`A` and `B` are two square matrices such that `A^(2)B=BA` and if `(AB)^(10)=A^(k)B^(10)`, then `k` is

A and B are two square matrices such that A^(2)B=BA and if (AB)^(10)=A^(k)B^(10) then the value of k-1020 is.

A and B are two square matrices such that A^(2)B=BA and if (AB)^(10)=A^(k)B^(10) then the value of k-1020 is.

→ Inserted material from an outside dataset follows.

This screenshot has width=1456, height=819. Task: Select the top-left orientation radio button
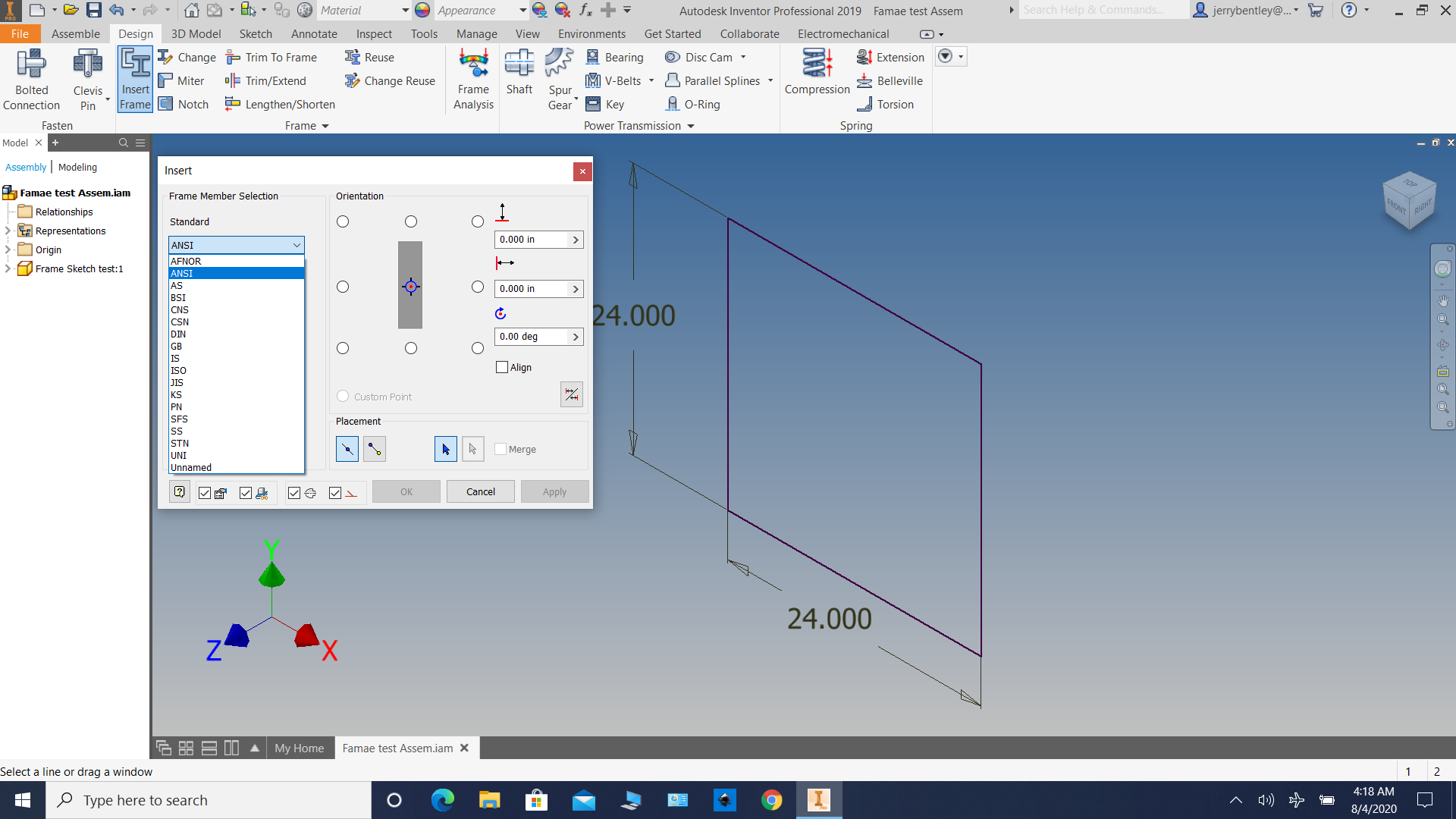(x=342, y=221)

If A and B are two square matrices such that B=-A^(-1)BA then (A+B)^(2)=

If A,b are two square matrices such that AB=A,BA=B then A,B are

If A, B are two square matrices such that AB=B, BA=A and n in N then (A+B)^(n)=

If A and B are two square matrices such that AB=A and BA=B , then A^(2) equals

If A and B are two matrices such that AB=B and BA=A, then

Let A and B are square matrices of order 3 such that AB^(2)=BA and BA^(2)=AB . If (AB)^(2)=A^(3)B^(n) , then m is equal to

Let A and B are square matrices of order 3 such that AB^(2)=BA and BA^(2)=AB . If (AB)^(3)=A^(3)B^(m) , then m is equal to

If A and B are two square matrices such that AB=BA then (A-B)^(2) =A^(2) - 2AB + B^(2) . True or False.